(Beginning of EXERCISE INPUT)

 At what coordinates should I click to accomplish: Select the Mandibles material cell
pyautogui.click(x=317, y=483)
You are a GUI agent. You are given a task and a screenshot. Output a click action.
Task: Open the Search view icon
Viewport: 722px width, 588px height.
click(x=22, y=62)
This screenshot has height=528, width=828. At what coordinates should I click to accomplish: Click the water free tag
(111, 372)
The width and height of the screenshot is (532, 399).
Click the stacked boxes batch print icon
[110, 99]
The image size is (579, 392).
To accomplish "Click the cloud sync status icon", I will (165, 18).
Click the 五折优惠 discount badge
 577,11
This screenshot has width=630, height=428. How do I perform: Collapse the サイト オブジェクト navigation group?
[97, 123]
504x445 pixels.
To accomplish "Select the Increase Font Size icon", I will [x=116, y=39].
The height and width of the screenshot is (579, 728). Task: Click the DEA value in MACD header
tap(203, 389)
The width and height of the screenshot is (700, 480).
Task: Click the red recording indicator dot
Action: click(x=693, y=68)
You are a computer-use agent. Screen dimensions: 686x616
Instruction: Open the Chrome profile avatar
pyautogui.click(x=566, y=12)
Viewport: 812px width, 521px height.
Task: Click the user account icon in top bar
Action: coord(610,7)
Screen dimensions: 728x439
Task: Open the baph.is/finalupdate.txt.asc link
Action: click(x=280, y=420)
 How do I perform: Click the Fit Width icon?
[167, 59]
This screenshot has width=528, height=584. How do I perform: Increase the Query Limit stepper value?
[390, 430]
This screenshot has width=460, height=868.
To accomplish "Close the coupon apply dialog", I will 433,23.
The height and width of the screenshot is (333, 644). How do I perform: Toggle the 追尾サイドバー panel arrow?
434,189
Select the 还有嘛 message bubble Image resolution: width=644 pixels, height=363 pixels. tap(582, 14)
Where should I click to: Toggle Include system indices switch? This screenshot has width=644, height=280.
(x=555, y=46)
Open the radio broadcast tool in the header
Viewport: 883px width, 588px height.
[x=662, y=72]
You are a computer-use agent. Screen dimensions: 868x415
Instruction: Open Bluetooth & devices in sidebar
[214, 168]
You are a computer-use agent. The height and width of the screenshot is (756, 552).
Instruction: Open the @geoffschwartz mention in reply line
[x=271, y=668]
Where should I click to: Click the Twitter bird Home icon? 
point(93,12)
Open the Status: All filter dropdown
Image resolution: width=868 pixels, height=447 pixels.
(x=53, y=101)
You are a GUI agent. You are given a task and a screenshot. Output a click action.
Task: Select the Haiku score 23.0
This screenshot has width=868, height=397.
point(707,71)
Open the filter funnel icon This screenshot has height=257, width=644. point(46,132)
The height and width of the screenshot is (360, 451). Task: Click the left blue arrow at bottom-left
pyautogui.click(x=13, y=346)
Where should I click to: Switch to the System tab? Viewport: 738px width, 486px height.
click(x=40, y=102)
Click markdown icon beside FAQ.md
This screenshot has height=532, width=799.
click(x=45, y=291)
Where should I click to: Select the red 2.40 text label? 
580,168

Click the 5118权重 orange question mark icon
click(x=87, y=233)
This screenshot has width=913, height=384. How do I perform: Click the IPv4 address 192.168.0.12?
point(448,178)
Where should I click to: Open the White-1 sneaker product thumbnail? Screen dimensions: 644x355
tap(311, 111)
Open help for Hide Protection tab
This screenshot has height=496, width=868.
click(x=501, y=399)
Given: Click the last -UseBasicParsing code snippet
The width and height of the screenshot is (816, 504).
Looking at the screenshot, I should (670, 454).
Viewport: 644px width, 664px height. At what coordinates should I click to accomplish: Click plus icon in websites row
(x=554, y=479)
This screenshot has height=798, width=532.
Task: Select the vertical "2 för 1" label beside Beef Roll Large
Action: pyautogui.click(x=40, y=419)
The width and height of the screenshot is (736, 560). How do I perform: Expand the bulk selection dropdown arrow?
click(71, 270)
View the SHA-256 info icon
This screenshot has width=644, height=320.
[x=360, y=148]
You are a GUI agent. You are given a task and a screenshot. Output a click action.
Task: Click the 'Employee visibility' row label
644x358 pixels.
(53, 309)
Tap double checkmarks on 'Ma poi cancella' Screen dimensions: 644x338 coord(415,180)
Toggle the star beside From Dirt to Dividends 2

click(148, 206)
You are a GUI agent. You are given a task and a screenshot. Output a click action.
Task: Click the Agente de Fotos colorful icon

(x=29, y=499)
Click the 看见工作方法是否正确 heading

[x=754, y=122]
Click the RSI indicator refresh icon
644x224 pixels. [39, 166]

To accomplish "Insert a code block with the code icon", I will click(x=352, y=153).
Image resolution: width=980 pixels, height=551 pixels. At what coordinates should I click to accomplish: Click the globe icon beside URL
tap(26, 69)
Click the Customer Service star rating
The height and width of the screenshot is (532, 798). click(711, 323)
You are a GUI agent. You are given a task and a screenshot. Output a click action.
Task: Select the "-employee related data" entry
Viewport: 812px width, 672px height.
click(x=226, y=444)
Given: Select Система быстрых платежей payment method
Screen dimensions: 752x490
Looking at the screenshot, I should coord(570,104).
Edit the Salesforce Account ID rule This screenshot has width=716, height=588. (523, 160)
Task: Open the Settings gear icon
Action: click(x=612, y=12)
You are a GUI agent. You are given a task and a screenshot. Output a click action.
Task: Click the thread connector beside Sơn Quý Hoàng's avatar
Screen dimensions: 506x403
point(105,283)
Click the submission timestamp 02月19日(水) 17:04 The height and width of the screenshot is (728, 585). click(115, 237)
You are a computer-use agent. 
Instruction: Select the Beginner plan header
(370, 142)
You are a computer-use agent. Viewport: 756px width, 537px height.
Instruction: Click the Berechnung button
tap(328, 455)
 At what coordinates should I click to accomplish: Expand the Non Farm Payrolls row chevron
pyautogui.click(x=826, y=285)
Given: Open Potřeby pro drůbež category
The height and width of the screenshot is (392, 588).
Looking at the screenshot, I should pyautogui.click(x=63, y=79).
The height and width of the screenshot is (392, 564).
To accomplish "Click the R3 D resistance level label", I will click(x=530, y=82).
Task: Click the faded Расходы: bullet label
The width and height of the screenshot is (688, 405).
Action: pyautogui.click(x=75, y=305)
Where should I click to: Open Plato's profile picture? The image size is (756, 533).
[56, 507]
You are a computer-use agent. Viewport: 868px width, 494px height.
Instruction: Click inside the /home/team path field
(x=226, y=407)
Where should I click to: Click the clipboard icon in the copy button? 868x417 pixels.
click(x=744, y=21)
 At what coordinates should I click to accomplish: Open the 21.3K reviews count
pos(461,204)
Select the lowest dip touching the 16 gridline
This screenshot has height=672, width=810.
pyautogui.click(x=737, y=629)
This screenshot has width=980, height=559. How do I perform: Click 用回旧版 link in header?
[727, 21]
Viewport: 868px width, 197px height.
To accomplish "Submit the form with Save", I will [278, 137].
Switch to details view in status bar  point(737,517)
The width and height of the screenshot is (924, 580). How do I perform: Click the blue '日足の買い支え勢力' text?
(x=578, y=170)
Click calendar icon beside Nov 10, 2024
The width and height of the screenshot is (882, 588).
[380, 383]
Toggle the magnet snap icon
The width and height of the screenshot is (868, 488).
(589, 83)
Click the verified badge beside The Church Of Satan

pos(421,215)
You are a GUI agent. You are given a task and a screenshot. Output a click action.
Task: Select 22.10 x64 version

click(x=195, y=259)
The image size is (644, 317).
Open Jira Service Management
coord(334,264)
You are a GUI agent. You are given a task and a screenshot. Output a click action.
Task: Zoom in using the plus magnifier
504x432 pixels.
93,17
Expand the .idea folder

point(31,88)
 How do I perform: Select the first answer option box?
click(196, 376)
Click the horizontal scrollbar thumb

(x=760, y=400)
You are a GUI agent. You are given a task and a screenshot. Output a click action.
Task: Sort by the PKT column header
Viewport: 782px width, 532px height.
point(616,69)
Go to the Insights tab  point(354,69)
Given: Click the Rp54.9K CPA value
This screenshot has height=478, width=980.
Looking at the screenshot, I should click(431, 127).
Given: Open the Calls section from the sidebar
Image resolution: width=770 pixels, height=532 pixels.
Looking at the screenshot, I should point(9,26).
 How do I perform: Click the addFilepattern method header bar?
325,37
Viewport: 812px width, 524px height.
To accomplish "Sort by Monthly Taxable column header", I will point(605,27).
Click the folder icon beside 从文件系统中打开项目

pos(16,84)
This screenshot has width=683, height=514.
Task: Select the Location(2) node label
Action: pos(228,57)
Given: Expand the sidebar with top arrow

(End of EXERCISE INPUT)

## TASK DETAILS
The expected output is the lines from the one with "Click the folder icon beside 从文件系统中打开项目" through the end of the data, exactly as written and nothing more.

## PROBLEM SOLUTION
Click the folder icon beside 从文件系统中打开项目

pos(16,84)
This screenshot has width=683, height=514.
Task: Select the Location(2) node label
Action: pos(228,57)
Given: Expand the sidebar with top arrow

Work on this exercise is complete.